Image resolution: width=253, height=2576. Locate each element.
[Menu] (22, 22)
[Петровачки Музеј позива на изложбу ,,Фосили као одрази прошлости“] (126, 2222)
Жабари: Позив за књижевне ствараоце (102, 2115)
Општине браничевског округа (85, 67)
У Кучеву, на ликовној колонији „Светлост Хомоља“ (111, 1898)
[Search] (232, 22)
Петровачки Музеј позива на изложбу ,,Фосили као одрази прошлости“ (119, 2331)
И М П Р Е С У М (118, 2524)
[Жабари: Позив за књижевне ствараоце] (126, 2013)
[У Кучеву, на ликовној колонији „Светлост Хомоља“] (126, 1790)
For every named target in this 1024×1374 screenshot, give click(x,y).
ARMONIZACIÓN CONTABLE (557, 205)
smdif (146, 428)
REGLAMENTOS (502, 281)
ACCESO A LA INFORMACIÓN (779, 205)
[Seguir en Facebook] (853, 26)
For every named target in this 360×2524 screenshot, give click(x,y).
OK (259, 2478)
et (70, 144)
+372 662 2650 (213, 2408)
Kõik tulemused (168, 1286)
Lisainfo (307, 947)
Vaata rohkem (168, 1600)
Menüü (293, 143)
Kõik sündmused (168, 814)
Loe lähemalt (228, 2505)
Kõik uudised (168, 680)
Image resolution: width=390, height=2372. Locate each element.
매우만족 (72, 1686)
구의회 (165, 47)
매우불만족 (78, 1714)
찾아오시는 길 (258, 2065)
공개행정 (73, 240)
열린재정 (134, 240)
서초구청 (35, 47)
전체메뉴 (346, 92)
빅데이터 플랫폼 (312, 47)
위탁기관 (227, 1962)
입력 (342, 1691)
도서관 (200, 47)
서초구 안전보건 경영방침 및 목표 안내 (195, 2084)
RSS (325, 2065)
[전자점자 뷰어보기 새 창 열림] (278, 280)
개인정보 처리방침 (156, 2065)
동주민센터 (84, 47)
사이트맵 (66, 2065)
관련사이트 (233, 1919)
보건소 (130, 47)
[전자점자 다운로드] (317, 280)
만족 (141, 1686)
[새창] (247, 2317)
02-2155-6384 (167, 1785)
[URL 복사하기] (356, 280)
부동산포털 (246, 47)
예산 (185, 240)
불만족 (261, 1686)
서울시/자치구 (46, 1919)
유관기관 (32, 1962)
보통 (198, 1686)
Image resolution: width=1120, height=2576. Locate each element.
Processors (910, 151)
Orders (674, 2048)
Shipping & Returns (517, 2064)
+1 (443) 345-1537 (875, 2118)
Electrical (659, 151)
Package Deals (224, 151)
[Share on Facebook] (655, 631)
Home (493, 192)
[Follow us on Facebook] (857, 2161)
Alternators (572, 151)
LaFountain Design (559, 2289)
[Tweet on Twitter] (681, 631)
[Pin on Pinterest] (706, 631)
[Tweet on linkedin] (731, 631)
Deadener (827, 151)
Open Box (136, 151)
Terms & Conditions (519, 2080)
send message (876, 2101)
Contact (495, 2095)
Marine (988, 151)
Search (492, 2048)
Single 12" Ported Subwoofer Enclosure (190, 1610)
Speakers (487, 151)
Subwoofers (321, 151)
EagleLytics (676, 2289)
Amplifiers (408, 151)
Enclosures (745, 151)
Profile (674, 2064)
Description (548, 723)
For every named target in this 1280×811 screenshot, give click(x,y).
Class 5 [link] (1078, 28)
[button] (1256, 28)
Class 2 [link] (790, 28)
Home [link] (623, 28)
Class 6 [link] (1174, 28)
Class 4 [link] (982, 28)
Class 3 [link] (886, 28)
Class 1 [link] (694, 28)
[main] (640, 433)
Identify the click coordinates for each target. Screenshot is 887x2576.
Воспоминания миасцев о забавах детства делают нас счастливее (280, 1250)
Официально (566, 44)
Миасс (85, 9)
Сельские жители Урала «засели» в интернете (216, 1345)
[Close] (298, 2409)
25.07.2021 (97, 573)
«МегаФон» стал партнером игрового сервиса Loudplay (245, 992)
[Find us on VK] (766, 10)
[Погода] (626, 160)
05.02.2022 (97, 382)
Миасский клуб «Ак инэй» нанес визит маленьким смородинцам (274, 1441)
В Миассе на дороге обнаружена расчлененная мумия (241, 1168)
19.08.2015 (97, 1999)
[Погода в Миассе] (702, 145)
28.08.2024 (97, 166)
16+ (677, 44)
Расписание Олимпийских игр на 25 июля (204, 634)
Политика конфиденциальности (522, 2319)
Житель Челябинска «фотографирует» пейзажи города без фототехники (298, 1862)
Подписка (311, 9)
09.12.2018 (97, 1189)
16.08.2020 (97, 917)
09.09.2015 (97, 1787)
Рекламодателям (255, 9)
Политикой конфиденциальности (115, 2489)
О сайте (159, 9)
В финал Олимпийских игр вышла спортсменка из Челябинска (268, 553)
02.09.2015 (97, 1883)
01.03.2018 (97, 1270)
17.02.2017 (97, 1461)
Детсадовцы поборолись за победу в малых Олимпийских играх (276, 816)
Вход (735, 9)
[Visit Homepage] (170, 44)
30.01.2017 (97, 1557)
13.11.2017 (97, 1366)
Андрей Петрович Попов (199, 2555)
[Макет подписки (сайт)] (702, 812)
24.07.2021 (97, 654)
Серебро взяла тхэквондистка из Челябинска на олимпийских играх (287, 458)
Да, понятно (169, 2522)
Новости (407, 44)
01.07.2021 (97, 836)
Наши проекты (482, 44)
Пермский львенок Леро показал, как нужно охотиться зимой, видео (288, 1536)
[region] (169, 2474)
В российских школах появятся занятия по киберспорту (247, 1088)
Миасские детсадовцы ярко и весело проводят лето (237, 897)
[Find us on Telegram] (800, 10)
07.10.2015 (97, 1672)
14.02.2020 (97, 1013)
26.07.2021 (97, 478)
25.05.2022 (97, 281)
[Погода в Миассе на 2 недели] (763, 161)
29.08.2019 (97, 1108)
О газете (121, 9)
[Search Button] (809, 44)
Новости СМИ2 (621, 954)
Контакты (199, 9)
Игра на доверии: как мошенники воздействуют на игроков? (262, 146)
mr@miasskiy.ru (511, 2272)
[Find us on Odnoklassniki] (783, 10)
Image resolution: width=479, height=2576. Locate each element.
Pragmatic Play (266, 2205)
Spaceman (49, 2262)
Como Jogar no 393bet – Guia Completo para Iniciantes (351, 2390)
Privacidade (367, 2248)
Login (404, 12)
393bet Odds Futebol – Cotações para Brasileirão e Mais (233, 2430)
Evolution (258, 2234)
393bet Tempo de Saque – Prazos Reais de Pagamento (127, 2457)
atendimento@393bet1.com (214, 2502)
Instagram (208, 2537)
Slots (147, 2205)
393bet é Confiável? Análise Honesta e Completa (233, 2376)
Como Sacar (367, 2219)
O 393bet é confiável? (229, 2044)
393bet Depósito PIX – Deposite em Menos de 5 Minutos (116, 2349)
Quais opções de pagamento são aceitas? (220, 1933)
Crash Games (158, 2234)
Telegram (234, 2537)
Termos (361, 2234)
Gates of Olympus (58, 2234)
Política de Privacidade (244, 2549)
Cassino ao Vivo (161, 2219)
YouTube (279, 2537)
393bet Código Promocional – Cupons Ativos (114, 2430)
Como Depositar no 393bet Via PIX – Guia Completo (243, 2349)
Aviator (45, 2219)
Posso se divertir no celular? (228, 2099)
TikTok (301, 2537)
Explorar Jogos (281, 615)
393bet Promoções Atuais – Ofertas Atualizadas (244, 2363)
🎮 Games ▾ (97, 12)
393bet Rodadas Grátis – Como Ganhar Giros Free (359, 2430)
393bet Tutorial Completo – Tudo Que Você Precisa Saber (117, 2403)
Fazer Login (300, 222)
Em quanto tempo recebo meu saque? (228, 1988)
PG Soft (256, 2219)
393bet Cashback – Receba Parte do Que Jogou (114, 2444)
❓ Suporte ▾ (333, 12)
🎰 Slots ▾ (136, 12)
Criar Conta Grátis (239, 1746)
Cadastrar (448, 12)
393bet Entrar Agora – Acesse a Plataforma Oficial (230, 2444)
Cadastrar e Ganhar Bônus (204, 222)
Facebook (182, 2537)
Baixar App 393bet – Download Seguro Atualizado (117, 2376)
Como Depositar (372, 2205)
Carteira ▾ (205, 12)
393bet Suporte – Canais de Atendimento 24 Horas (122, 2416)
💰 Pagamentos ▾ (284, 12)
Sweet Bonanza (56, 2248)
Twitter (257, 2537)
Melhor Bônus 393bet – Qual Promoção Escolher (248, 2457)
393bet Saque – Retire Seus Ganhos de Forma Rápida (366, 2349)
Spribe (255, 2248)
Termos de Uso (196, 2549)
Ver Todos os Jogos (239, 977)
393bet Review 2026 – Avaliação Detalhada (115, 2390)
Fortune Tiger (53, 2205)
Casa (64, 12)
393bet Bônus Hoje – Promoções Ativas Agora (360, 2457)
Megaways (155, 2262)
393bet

::::::

WHAT TO PRODUCE: In the records above, the line with "Gates of Olympus (58, 2234)" marks the start and the line with "TikTok (301, 2537)" marks the end; copy that stretch exactly, both lines included, and nothing else.

SOLUTION FOR THIS TASK:
Gates of Olympus (58, 2234)
Política de Privacidade (244, 2549)
Cassino ao Vivo (161, 2219)
YouTube (279, 2537)
393bet Código Promocional – Cupons Ativos (114, 2430)
Como Depositar no 393bet Via PIX – Guia Completo (243, 2349)
Aviator (45, 2219)
Posso se divertir no celular? (228, 2099)
TikTok (301, 2537)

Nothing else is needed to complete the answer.